As a junior with the St. Catharines Teepees of the OHA, Red Sullivan had a handy touch around the net and played the game with a great sense of enthusiasm and commitment. As property of the Boston Bruins, the spirited centreman was ushered into the pro ranks with the Hershey Bears in 1949-50. Along the way, he managed to take a quick swig of life with the Bruins before heading back to his home in the AHL.
It wasn't until 1951-52 that Sullivan finally got a full-time job in Boston. But over the season and a half that followed, he failed to make a significant impression with the club's brass. By 1953, he was back in Hershey where he remained until the Chicago Blackhawks secured his rights in 1954.
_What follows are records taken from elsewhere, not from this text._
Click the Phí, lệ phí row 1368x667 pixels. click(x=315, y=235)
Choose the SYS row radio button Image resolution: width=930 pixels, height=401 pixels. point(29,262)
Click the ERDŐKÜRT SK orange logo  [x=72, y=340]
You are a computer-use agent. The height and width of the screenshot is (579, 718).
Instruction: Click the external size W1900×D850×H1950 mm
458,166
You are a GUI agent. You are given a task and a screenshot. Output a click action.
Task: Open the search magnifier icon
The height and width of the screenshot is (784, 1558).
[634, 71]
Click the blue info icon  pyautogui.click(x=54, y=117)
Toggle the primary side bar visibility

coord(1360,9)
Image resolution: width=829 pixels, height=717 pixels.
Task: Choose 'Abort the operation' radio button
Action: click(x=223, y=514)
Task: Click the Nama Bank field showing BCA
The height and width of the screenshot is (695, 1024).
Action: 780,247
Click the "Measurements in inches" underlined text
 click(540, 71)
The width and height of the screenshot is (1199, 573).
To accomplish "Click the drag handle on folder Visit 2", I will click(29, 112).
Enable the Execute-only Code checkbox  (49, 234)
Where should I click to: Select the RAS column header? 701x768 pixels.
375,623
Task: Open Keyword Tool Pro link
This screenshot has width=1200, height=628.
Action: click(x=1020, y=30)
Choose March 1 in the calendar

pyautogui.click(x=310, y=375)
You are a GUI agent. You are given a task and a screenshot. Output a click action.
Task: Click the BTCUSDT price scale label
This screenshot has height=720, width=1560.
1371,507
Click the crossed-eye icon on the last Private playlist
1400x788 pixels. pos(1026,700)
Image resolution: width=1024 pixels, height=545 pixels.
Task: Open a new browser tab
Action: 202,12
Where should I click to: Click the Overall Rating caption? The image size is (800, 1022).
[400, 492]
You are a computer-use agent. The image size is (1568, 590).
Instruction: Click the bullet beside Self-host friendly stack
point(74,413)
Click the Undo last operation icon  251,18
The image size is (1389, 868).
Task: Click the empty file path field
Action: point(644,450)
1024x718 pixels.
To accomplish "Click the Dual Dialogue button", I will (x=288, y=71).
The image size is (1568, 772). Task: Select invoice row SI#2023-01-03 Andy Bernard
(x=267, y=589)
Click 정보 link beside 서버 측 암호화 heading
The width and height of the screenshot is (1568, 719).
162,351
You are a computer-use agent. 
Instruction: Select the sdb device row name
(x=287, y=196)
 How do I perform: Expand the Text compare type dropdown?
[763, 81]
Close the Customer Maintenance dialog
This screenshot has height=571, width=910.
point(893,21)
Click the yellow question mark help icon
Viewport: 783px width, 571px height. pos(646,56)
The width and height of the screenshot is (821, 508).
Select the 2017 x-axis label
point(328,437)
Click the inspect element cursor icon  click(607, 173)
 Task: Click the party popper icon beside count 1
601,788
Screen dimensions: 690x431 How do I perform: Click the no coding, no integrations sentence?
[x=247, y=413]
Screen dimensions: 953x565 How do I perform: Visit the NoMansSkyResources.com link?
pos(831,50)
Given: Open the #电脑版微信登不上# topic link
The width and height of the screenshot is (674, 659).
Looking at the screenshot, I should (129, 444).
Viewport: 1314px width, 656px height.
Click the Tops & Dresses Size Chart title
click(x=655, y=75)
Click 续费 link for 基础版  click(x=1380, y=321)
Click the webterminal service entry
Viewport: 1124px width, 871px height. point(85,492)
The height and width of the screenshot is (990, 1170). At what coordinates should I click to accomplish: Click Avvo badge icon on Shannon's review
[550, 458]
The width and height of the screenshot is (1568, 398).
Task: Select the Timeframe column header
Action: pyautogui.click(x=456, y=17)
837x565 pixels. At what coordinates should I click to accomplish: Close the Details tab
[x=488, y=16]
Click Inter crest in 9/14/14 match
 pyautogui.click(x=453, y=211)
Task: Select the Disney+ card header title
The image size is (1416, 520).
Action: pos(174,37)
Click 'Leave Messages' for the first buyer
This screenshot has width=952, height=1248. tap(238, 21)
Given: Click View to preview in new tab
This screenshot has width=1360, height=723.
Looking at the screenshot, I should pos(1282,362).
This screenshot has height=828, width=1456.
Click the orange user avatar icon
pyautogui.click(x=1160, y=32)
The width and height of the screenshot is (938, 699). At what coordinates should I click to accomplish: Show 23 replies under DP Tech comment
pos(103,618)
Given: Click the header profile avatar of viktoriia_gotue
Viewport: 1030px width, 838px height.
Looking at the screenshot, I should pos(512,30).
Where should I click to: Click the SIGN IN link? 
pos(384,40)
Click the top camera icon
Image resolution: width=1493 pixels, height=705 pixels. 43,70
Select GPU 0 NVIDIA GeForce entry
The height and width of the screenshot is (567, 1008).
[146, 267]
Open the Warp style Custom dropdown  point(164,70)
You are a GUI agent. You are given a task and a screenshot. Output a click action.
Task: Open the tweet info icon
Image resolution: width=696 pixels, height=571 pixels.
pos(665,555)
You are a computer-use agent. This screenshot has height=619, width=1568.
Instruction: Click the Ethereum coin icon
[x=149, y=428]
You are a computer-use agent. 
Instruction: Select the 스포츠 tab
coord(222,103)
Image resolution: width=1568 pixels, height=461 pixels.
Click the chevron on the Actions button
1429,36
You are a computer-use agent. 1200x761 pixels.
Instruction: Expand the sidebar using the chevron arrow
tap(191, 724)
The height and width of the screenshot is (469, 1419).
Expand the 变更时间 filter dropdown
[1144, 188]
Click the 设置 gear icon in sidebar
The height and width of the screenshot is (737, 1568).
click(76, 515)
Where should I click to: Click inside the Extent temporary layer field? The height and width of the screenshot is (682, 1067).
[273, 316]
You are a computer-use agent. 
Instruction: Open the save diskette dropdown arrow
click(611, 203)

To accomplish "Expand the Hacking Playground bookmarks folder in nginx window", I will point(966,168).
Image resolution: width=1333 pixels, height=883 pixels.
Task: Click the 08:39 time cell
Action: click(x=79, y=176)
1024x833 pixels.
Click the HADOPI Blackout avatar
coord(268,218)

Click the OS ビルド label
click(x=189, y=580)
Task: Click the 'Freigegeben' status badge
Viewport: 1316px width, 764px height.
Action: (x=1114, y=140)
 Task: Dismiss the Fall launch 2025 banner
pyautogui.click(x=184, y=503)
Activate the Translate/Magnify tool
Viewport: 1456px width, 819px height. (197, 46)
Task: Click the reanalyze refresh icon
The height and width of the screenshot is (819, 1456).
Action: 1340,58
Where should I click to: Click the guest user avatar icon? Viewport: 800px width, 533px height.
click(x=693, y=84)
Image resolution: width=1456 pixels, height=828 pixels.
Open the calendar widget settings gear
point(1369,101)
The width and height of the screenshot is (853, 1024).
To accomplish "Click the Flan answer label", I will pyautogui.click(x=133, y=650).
In the Windy City, Sullivan began to hit full stride with his knack for setting up goals, showing leadership, providing tenacious forechecking and an ability to needle his opponents with a truculent flair. He gave fans their money's worth for two seasons before being traded to the New York Rangers in 1956.
In the Big Apple, Sullivan picked up right where he left off in Chicago. He made a habit of stirring up trouble, especially against the Canadiens. He often took runs at goaltender Jacques Plante. Habs' defenseman Doug Harvey warned the abrasive Ranger centreman to lay off. When Sullivan failed to comply, Harvey speared him in the stomach with his stick and ruptured his spleen. A Catholic priest was called in to deliver Sullivan's last rights, but Sullivan survived and eventually resumed his duties as a Ranger.
In 1957-58, he was appointed the team's captaincy, a post he held until his demotion to the minors in 1961. At that time, he joined the Kitchener Beavers of the EPHL and then the Baltimore Clippers of the AHL where he hung up his blades in 1963.